#### DATA RECORDS:
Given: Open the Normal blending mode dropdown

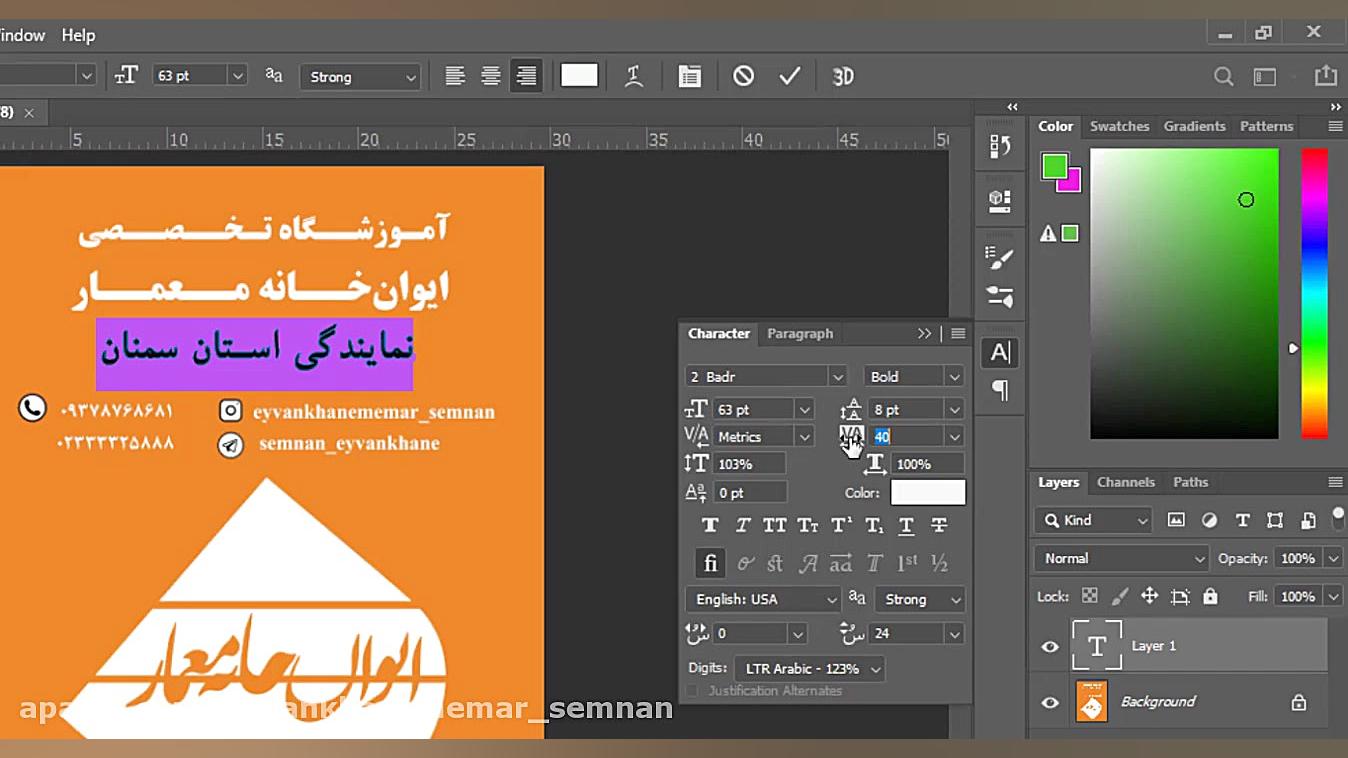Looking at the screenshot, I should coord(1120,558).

==

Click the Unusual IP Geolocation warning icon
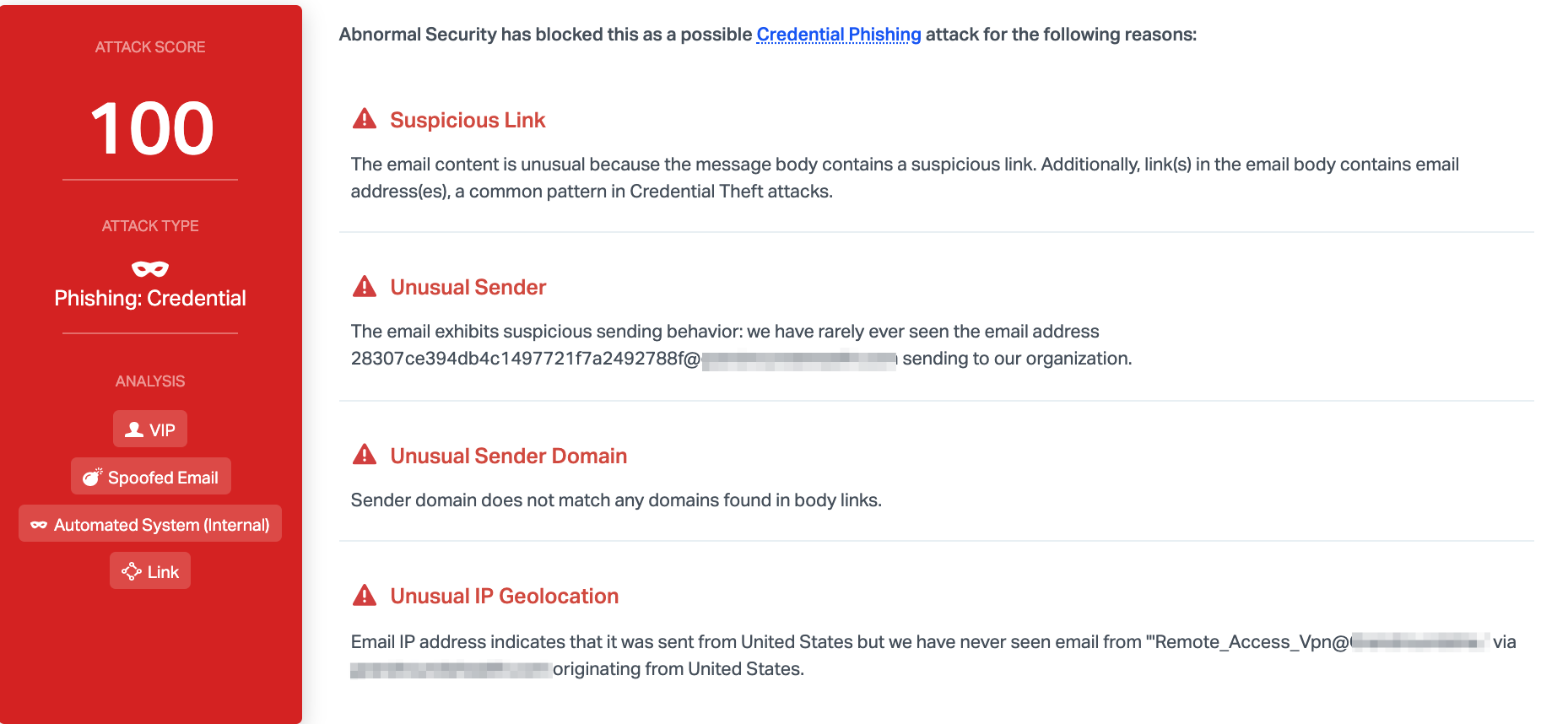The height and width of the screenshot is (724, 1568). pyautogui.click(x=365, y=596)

==

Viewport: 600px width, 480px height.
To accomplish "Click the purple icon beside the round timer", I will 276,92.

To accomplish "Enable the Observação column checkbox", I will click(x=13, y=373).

#### OBJECTIVE:
Put the lines of the listing as a JSON list of strings, one string per line with blank lines omitted, covering the stretch from the line containing "Viewport: 600px width, 480px height." through the line containing "will click(x=13, y=373).".

#### RESULT BELOW:
[
  "Viewport: 600px width, 480px height.",
  "To accomplish \"Click the purple icon beside the round timer\", I will 276,92.",
  "To accomplish \"Enable the Observação column checkbox\", I will click(x=13, y=373)."
]